The street map can be thought of as a graph, with intersections corresponding to nodes, and blocks corresponding to edges. (See figure on handout.)

Tasks

The program is to perform 4 tasks:

  1. Given a street address (e.g., 450 S._Craig), output the numbers of the two adjacent intersections (0 and 1).

    If the name does not exactly match a street name, look for a partial match. If there is more than one partial match, list them all. If there is one exact match or partial match, check to see if the address lies on any of the blocks on the streets.

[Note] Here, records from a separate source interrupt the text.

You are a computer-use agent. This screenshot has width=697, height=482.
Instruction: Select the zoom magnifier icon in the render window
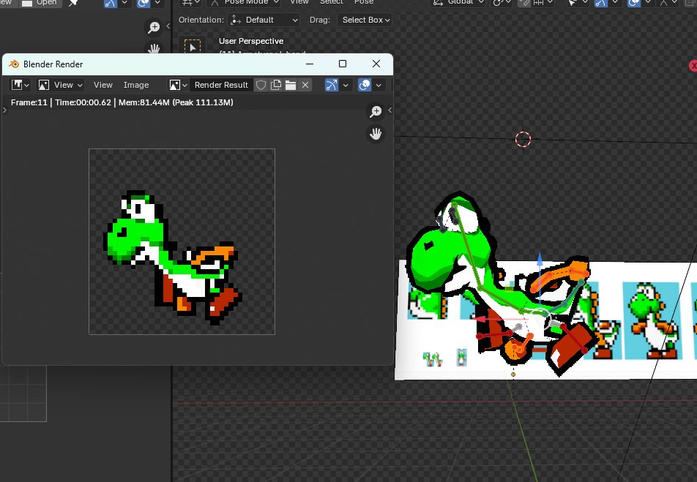click(376, 111)
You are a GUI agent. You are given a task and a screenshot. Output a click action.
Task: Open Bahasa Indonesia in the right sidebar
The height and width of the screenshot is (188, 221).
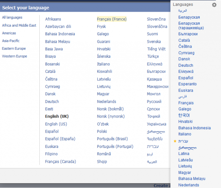coord(194,128)
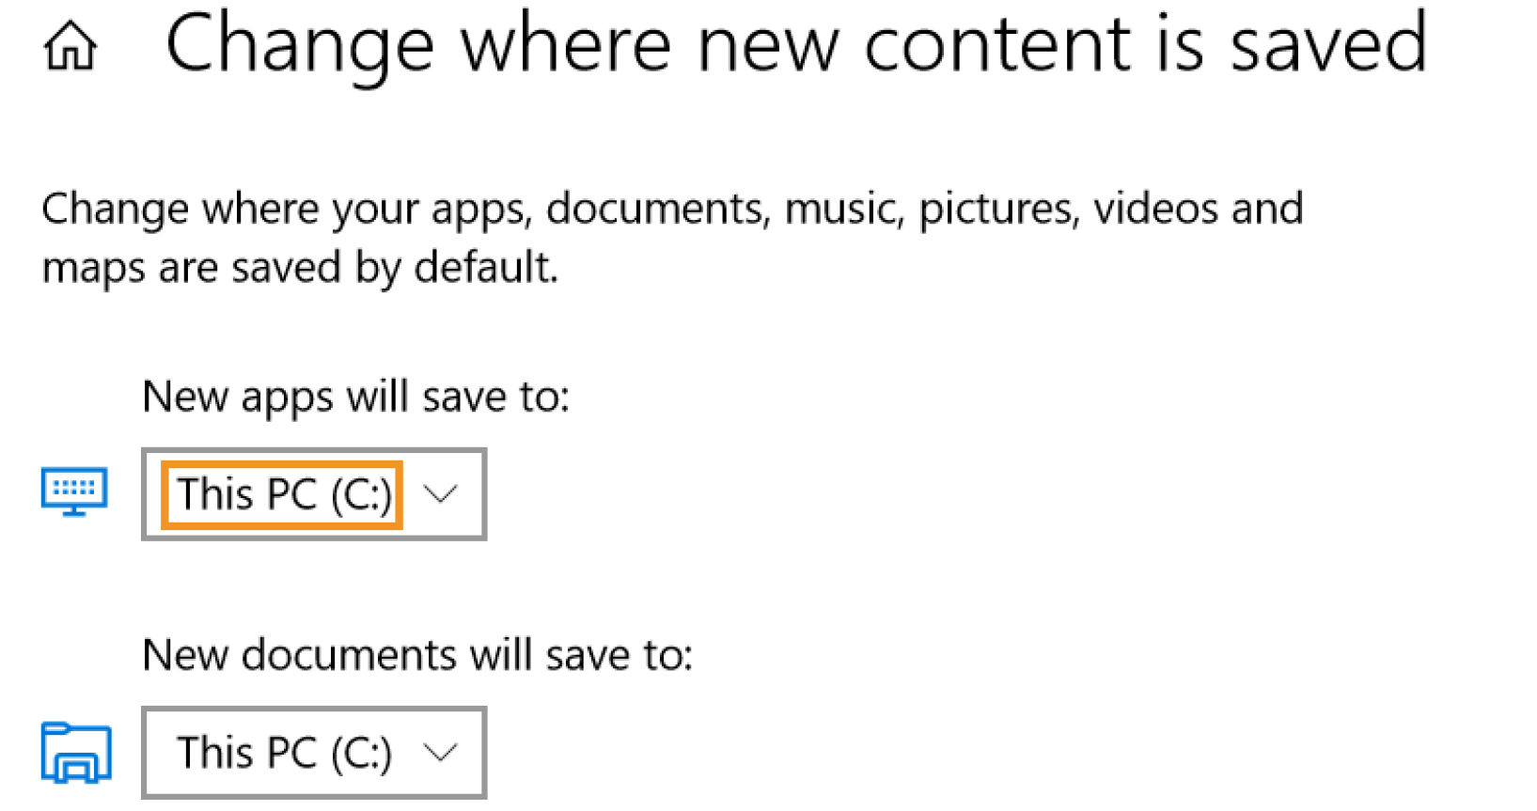Click "This PC (C:)" text under New documents

coord(284,753)
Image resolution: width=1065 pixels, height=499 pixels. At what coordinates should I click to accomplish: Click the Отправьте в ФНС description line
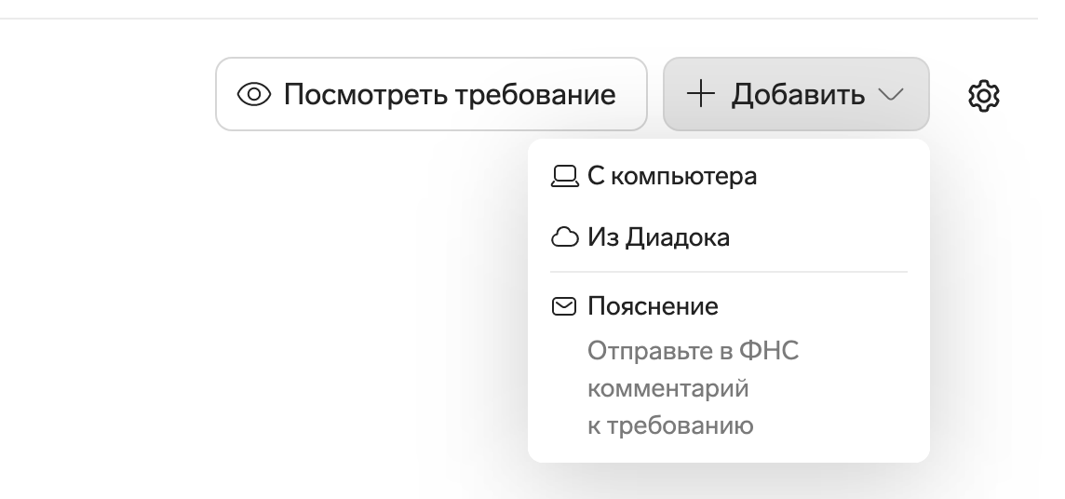click(694, 352)
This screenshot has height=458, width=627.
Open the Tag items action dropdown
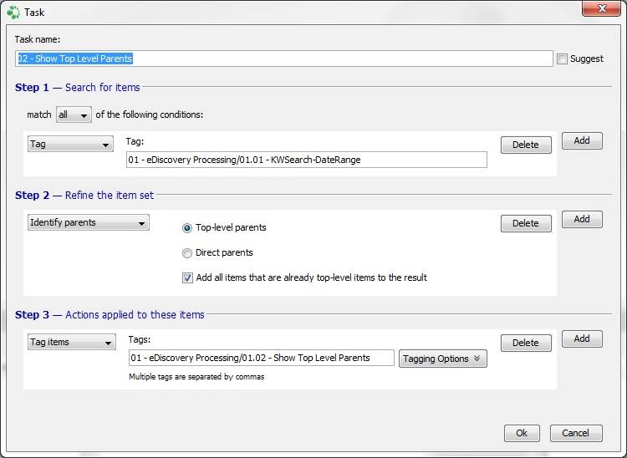point(72,342)
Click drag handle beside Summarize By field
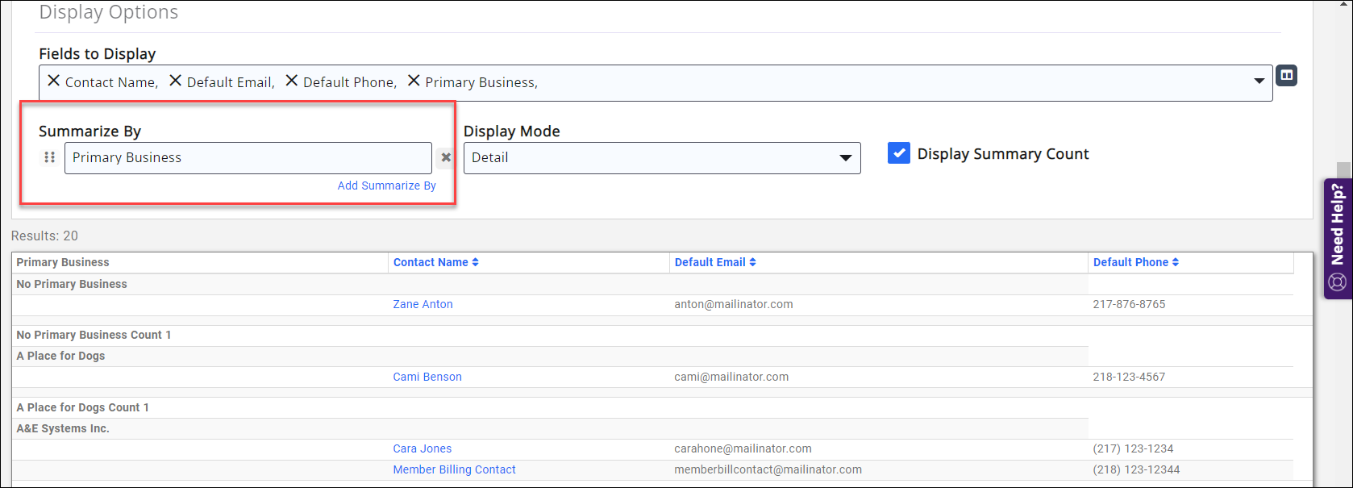This screenshot has width=1353, height=488. tap(49, 157)
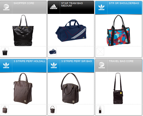143x116 pixels.
Task: View the large navy duffel bag image
Action: coord(71,31)
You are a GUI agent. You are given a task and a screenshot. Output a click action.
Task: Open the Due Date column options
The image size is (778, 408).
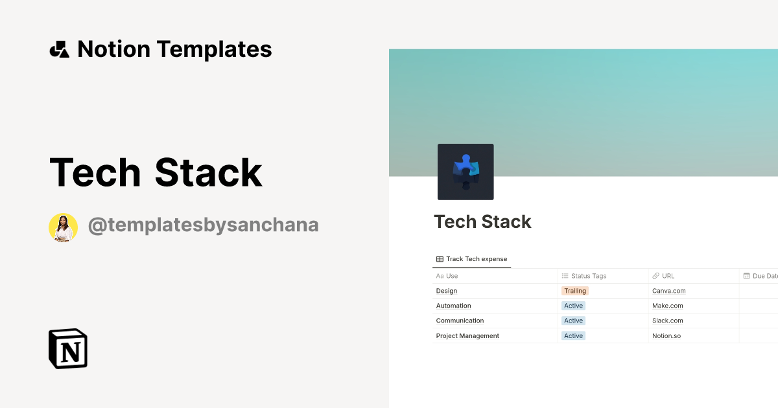[x=764, y=275]
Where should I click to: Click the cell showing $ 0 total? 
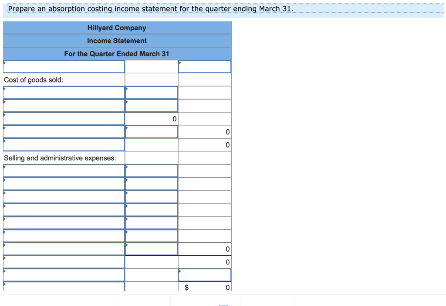pos(204,287)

  2. Given a street address as in Task 1, report all known places (i.e., items in places.txt) that are on the same block as the given address.
  3. Given an intersection number and a radius R, report the numbers of all intersections within R blocks of the given intersection.
  4. Given a street address and a radius, list all the places in places.txt that are within the given number of blocks of the given address. Let us say that any place on the same block as the given address has distance 0.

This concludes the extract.